Se retirer de la compétition

« Leur nomination rend ces talents féminins, d’un coup, très visibles et répond aux demandes insistantes de clients soucieux de responsabilité sociale d’entreprise et donc de parité », estime Caroline Oulié, associée du cabinet de chasse de têtes Boyden, une structure justement très féminisée. « Mais, chez les avocats, pour une femme nommée, on ne compte guère, à ses côtés, que 3 ou 4 associées pour une trentaine d’hommes alors que la profession est des plus mixtes. » La parité n’est pas non plus au rendez-vous en audit et conseil puisque Marie Guillemot, présidente du directoire de KPMG en France (là encore, une première) se retrouve, au sommet, avec une équipe d’hommes.

Les services professionnels incluent des métiers de projets et de passion, qui comportent beaucoup de contraintes. Plus le cabinet est prestigieux, plus ses honoraires sont élevés, plus les clients sont exigeants et plus la voie du partnership est rude. Résultat, le chemin menant au rang d’associée étant difficile à concilier avec une vie de famille, certaines femmes préfèrent se retirer d’elles-mêmes de la compétition et intégrer une entreprise, souvent d’ailleurs cliente de leur cabinet.
•••••
- _Détail de la tâche_
Recopiez le passage de l'extrait qui s'ouvre sur « Les services professionnels » et se clôt sur « de leur cabinet. », en renommant « honoraires » en « tarifs ».
•••••
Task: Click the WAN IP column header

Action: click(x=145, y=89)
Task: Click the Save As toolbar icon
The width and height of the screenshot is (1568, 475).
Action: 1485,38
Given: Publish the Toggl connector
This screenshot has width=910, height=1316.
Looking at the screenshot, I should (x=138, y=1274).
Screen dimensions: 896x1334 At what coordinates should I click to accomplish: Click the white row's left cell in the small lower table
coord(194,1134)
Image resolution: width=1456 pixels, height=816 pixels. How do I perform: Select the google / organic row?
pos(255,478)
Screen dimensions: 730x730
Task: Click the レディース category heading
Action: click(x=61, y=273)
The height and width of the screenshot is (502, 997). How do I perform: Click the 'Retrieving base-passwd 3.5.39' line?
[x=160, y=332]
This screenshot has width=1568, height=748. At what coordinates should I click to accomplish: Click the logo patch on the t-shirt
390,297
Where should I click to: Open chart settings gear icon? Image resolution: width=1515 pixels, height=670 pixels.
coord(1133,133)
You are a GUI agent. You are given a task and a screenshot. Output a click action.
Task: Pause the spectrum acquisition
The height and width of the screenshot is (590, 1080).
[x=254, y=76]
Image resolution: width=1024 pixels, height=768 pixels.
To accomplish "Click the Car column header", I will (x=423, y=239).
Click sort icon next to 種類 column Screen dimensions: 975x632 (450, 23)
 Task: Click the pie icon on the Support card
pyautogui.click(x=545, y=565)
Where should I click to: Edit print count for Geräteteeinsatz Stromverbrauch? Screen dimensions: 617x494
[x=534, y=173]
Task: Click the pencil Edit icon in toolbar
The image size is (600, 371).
•••••
- _Réponse à la tâche_
Les services professionnels incluent des métiers de projets et de passion, qui comportent beaucoup de contraintes. Plus le cabinet est prestigieux, plus ses tarifs sont élevés, plus les clients sont exigeants et plus la voie du partnership est rude. Résultat, le chemin menant au rang d’associée étant difficile à concilier avec une vie de famille, certaines femmes préfèrent se retirer d’elles-mêmes de la compétition et intégrer une entreprise, souvent d’ailleurs cliente de leur cabinet.